## ACTIVITY
First find the line with "The width and", then reproduce it and all following lines of the data to the end, exactly and with no pictures, adding nothing.

## RECORD EXTRACTS

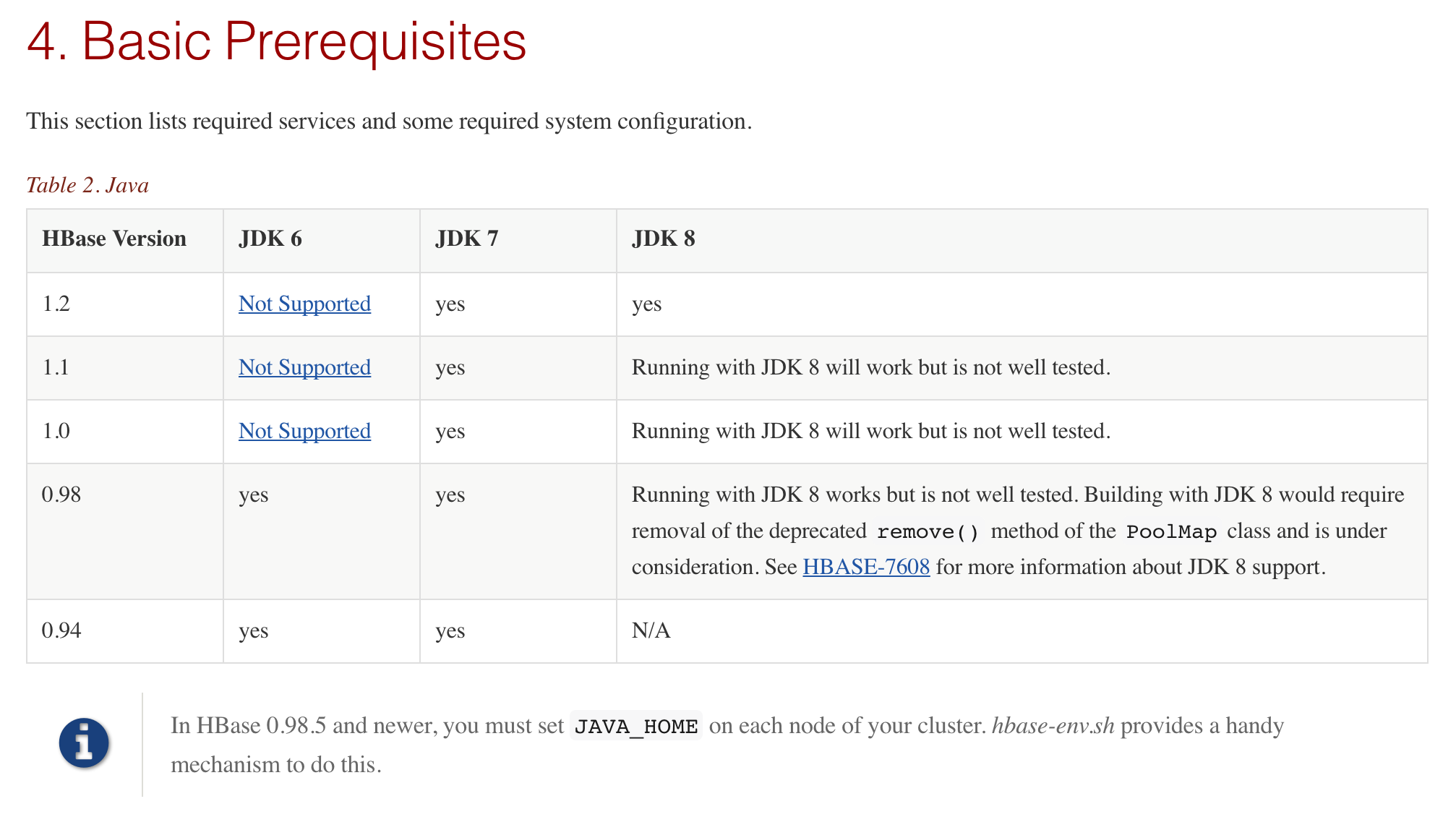Open Not Supported link for HBase 1.0
The height and width of the screenshot is (830, 1456).
[x=304, y=431]
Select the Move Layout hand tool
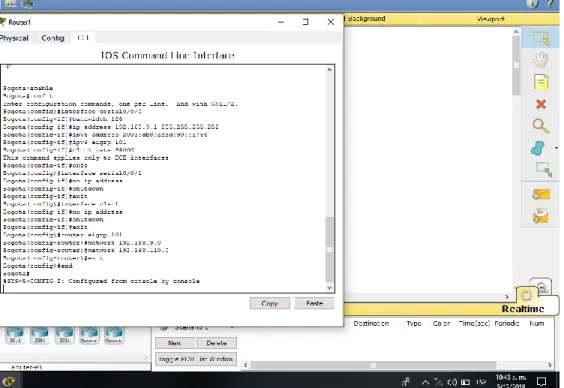The image size is (564, 388). point(541,60)
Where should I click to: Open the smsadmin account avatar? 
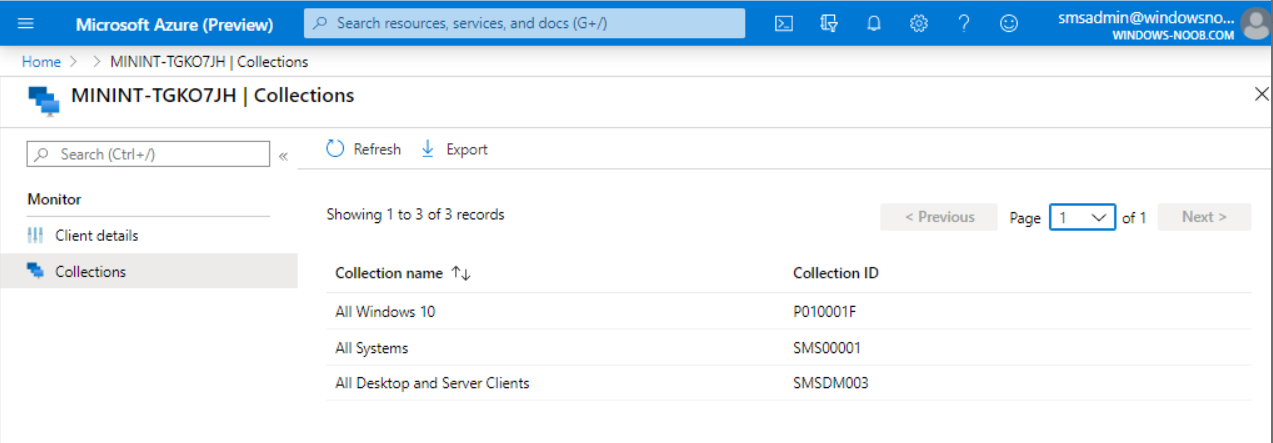pyautogui.click(x=1255, y=23)
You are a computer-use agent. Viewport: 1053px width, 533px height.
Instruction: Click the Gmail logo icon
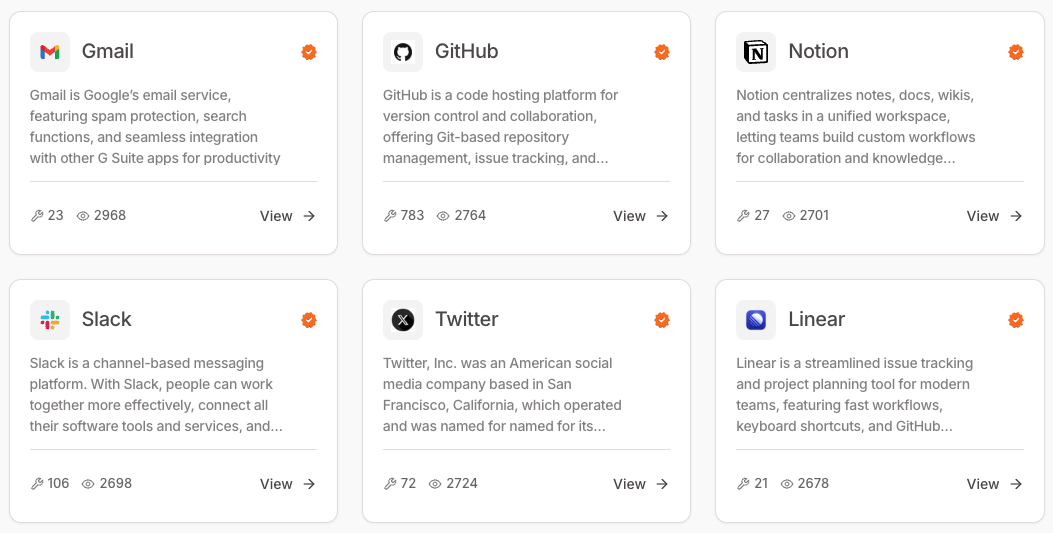tap(50, 52)
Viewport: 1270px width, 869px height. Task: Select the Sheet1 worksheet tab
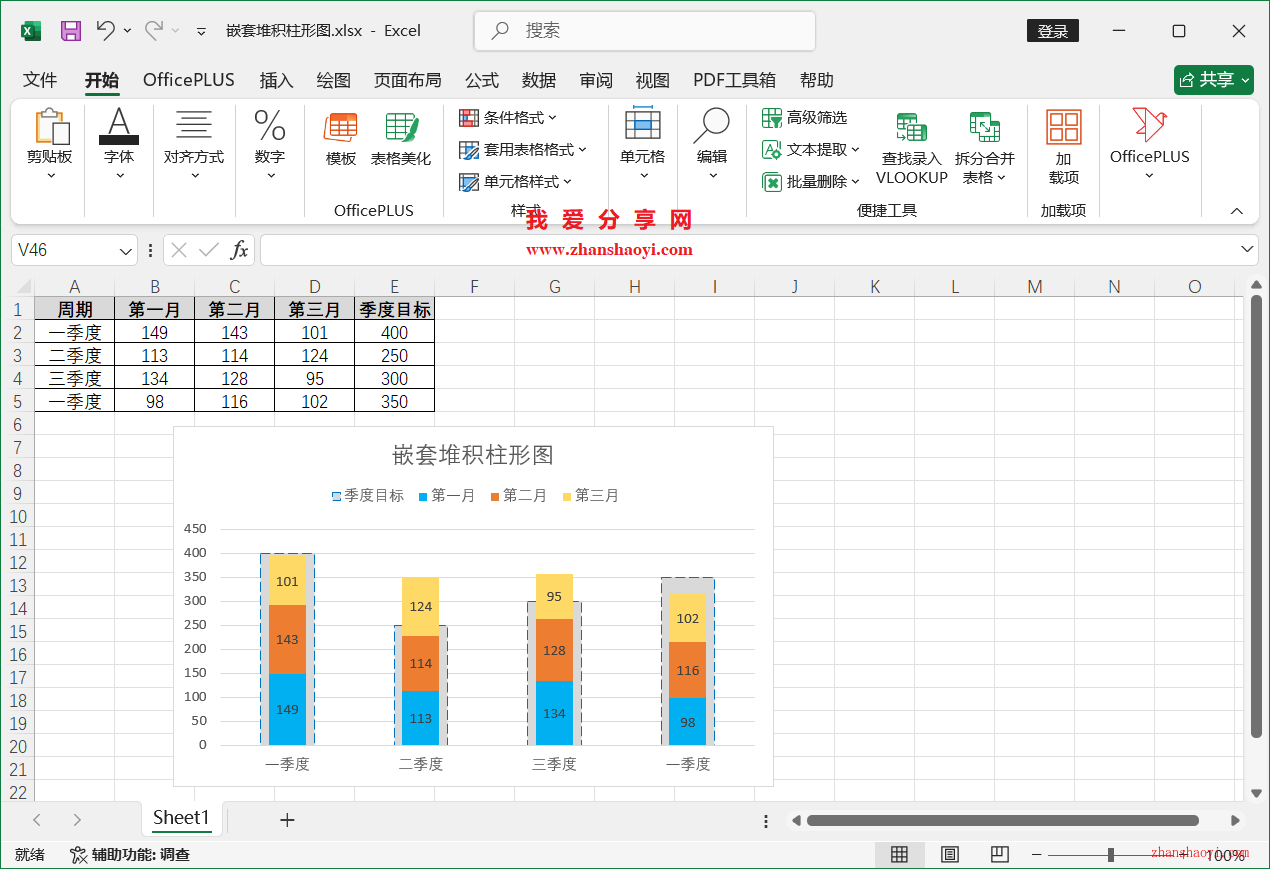[x=181, y=818]
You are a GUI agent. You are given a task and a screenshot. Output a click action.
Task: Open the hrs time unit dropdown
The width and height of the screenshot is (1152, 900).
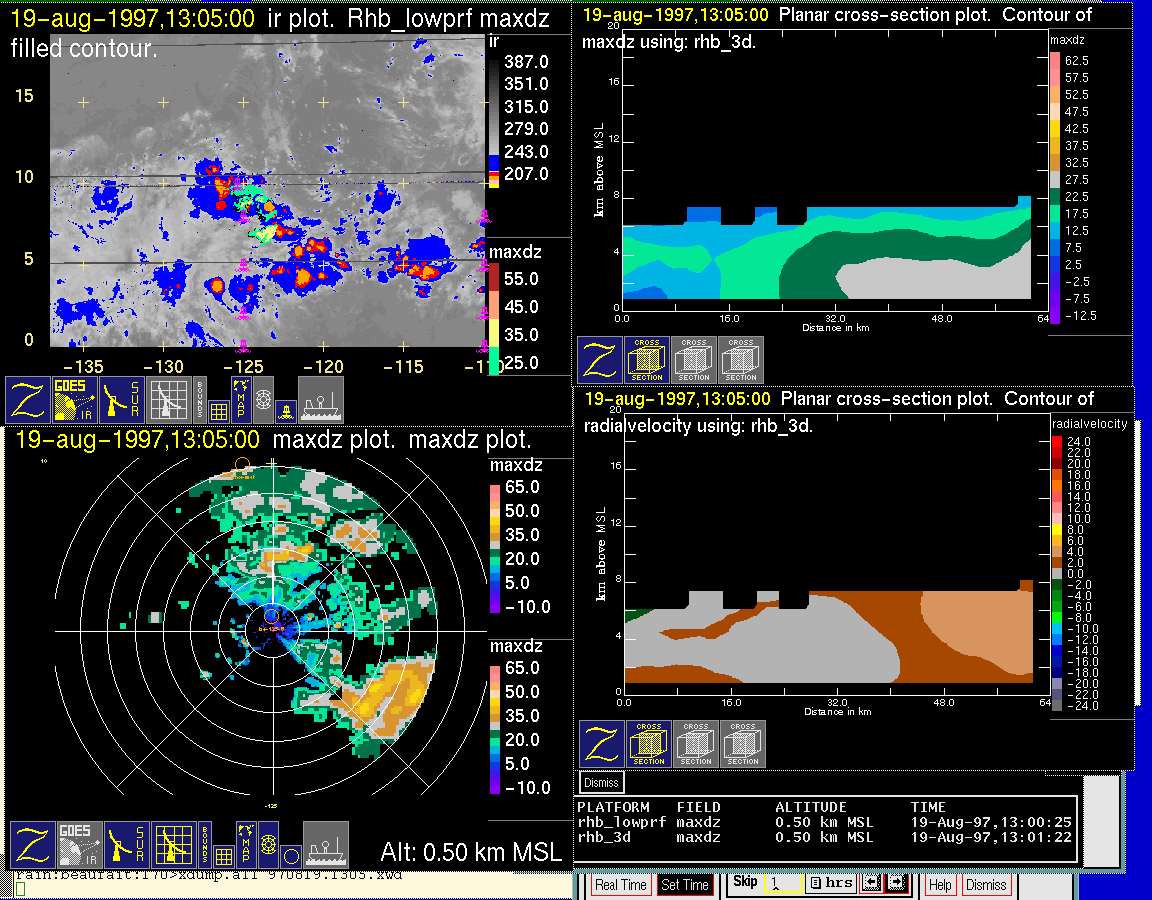pos(830,884)
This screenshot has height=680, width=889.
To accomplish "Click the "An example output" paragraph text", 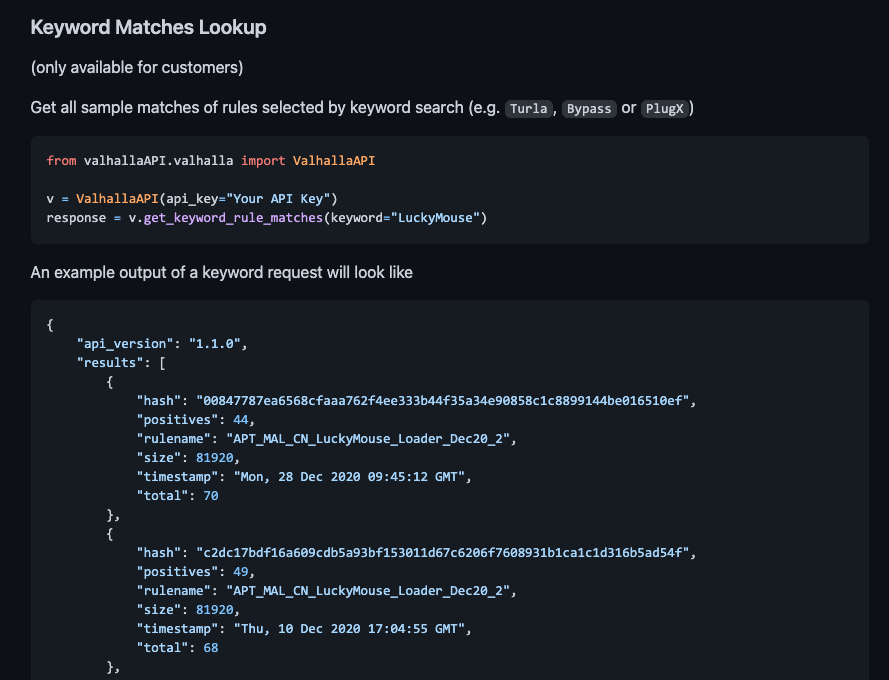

## YOUR RESPONSE
The width and height of the screenshot is (1152, 900).
pos(830,884)
This screenshot has height=680, width=889.
To accomplish "Click the "An example output" paragraph text", 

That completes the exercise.